Archive for the ‘Paloin Biloid’ Category
Entry 3 — The Nature of Visual Poetry, Part 1
Wednesday, November 4th, 2009
The image above is from the catalogue of a show I co-curated in Cleveland that Michael Rothenberg was kind enough to give space to in Big Bridge #12–with two special short gatherings of pieces from the show, with commentary by me. I have it here to provide relief from my verosophizing (note: “verosophy” is my word for serious truth-seeking–mainly in science, philosophy, and history). It’s also a filler, for I’ve had too tough a day (doctor visits, marketing, phoning people about bills) to do much of an entry.
It’s not a digression, though–I will come back to it, as a near-perfect example of a pure visual poem.
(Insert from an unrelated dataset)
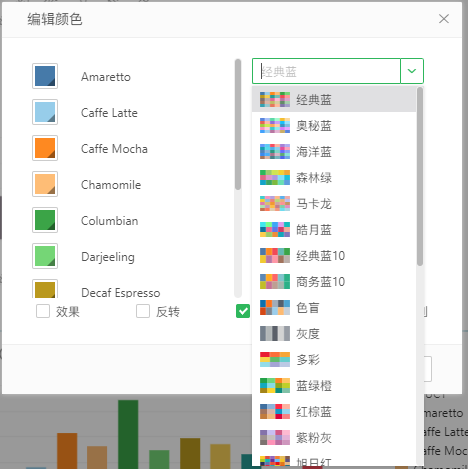Click the Amaretto blue color swatch
This screenshot has width=468, height=469.
[x=45, y=76]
Now, briefly, to avoid Total Vocational Irresponsibility, back to:
the Nature of Visual Poetry
The pre-awareness is a sort of confederacy of primary pre-aware- nesses, one for each of the senses. Each primary pre-awareness is in turn a confederacy of specialized secondary pre-awarenesses such as the visiolinguistic pre-awareness in the visual pre-awareness and the audiolinguistic pre-awareness in the auditory pre-awareness. Each incoming perceptual cluster (or “pre-knowlecule,” or “knowlecule-in-progress,” by which I mean cluster of percepts, or “atoms of perception,” which have the potential to form full-scale pieces of knowledge such as the visual appearance of a robin, that I call “knowlecules”) enters one of the primary pre-awarenesses, from which it is sent to all the many secondary pre-awarenesses within that primary pre-awareness.
The secondary pre-awarenesses, in turn, screen the pre-knowlecules entering them, accepting for further processing those they are designed to, rejecting all others. The visiolinguistic pre-awareness thus accepts percepts that pass its tests for textuality, and reject all others; the audiolinguistic pre-awareness tests for speech; and so on. More on this tomorrow, I hope.